Search code examples
c++date

sorting vector of string of dates in C++


I found that code:

  sort(filenames.begin(), filenames.end(), [](const string& a, const string& b)
    {
        auto getEpochTime = [](const string& s) -> time_t
        {
            std::string a = s.substr(s.find("trades") + 7, 10);
            std::istringstream date_s(a);
            struct tm date_c;
            date_s >> std::get_time( &date_c, "%Y-%m-%d" );

            std::time_t seconds = std::mktime( & date_c );
            return seconds;
        };

        time_t partA = getEpochTime(a), partB = getEpochTime(b);
        //time_t partA = GetDate(a), partB = GetDate(b);
        cout << a << " " << partA << " " << partB << " " << b << endl;
        return partA < partB;
    });

my filenames is a vector with those values:

./files/BTCUSDT-trades-2020-01-01.csv
./files/BTCUSDT-trades-2020-01-03.csv
./files/BTCUSDT-trades-2020-01-04.csv
./files/BTCUSDT-trades-2020-01-08.csv
./files/BTCUSDT-trades-2020-01-05.csv
./files/BTCUSDT-trades-2020-01-06.csv
./files/BTCUSDT-trades-2020-01-09.csv
./files/BTCUSDT-trades-2020-01-10.csv

And as you can see, after the sorting, it clearly did not work. For some reason, when printing a and partA inside the sorting function, I find weird values:

./files/BTCUSDT-trades-2020-01-09.csv 1578525308 1577834108 ./files/BTCUSDT-trades-2020-01-01.csv
./files/BTCUSDT-trades-2020-01-09.csv 1536583284 1578400884 ./files/BTCUSDT-trades-2020-01-07.csv
./files/BTCUSDT-trades-2020-01-09.csv 1578573684 1578660084 ./files/BTCUSDT-trades-2020-01-10.csv
./files/BTCUSDT-trades-2020-01-09.csv 1578573684 1578314484 ./files/BTCUSDT-trades-2020-01-06.csv
./files/BTCUSDT-trades-2020-01-02.csv -504396806053 1577834108 ./files/BTCUSDT-trades-2020-01-01.csv
  1. Some dates give negative values
  2. Same dates (2020-01-09 for instance) give different values (1578525308, 1536583284).

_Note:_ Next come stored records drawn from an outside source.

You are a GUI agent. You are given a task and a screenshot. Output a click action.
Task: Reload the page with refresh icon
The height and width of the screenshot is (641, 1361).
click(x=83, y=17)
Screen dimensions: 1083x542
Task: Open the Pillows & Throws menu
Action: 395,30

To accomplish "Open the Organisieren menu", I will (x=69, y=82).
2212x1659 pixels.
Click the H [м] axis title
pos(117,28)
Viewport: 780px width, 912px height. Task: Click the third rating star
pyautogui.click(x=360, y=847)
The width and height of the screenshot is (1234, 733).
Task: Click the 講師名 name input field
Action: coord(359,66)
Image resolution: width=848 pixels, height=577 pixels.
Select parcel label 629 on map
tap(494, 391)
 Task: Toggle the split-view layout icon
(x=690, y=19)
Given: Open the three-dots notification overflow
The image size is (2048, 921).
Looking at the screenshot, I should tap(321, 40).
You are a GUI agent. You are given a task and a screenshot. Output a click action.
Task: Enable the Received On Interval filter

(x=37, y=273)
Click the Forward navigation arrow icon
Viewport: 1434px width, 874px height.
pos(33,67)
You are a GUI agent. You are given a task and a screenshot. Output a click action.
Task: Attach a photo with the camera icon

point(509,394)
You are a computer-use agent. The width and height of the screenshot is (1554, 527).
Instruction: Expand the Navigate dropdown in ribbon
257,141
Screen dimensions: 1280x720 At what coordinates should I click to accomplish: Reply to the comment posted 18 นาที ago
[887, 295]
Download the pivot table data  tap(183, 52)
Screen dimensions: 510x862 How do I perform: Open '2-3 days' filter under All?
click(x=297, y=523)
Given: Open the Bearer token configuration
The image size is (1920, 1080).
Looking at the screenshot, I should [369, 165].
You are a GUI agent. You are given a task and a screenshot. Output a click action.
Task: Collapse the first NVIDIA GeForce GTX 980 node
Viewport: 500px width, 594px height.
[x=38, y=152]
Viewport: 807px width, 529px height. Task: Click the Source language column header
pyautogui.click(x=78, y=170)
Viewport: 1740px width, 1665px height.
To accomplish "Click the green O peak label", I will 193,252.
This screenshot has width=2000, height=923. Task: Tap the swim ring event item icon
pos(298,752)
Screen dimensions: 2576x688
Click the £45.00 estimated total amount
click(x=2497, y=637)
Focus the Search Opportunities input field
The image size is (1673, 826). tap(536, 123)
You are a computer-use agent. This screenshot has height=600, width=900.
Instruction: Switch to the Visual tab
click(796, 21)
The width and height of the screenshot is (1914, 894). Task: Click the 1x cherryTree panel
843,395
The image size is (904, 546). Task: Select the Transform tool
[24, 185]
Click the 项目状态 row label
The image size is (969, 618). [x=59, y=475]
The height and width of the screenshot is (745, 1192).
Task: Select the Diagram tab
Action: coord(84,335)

Any idea what I did wrong please?


Solution

  • Short answer - don't use any time conversion, you can simply sort the strings lexicographically:

    std::sort(filenames.begin(), filenames.end());
    

    Long answer - you failed to initialise properly your std::tm object, so it contains garbage values.

    From the documentation of std::mktime:

    If the std::tm object was obtained from std::get_time or the POSIX strptime, the value of tm_isdst is indeterminate, and needs to be set explicitly before calling mktime.

    And from the documentation for std::get_time:

    [...] it's unspecified if this function zero out the fields in *tmb that are not set directly by the conversion specifiers that appear in fmt: portable programs should initialize every field of *tmb to zero before calling std::get_time.

    You have to initialise everything that is not set by std::get_time:

    // ...
    struct tm date_c;
    date_c.tm_sec = 0;
    date_c.tm_min = 0;
    date_c.tm_hour = 0;
    date_c.tm_isdst = 0;
    date_s >> std::get_time( &date_c, "%Y-%m-%d" );
    // ...